Health and Human Services Secretary Sylvia M. Burwell today kicked off a two-day intensive convening of representatives from all 50 states and Washington, DC focused on preventing opioid overdose and opioid use disorder. During her remarks, the secretary announced that HHS will move to expand access to medication-assisted treatment by revising the regulations related to the prescribing of buprenorphine to treat opioid dependence. She also announced $1.8 million in awards to rural communities to expand access to naloxone – a drug that reverses an opioid overdose.
In 2013, overdoses from prescription opioid pain relievers claimed more than 16,200 lives, with more than 145,000 people dying from these overdoses in the last decade. Heroin deaths have also been climbing sharply, more than doubling between 2010 and 2013. The resulting health, social, and economic consequences for communities across the country are enormous.

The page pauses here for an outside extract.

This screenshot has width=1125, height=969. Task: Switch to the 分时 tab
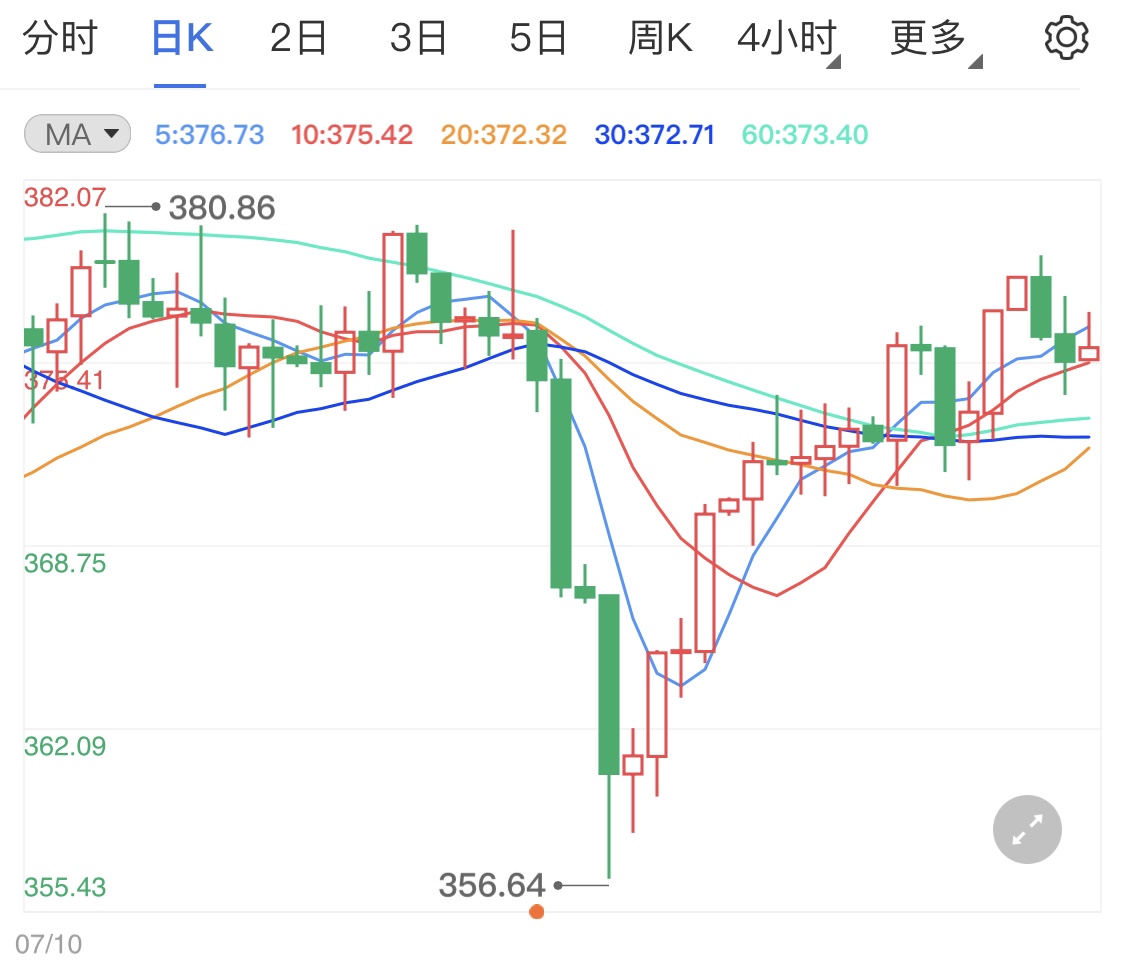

“The opioid epidemic knows no boundaries; it touches lives in cities, rural counties and suburban neighborhoods across the country,” said Secretary Burwell in a news release. “That’s why it’s so important that we come together – both state and federal leaders – and take a coordinated and comprehensive approach to address this crisis. We all have a role to play and fortunately we share common ground and a common commitment to end this crisis.”
The secretary also announced today grant awards of approximately $1.8 million from the Office of Rural Health Policy in HHS’ Health Resources and Services Administration to support rural communities in reducing opioid overdose and death. Recipients, representing 13 states, will use the funding to purchase naloxone, train health care professionals and local emergency responders in the use of naloxone, and facilitate the referral of people with opioid use disorder to substance abuse treatment.
In addition to the secretary, attendees will hear from Office of National Drug Control Policy Director Michael Botticelli, U.S. Surgeon General Dr. Vivek H. Murthy, and Centers for Disease Control and Prevention Director Dr. Tom Frieden, as well as a number of other HHS leaders.
The convening is a collaboration between HHS and the National Governors’ Association, the Association of State and Territorial Health Officials, and the National Association of State Alcohol and Drug Abuse Directors. This is the second national meeting that HHS has convened on the opioid epidemic.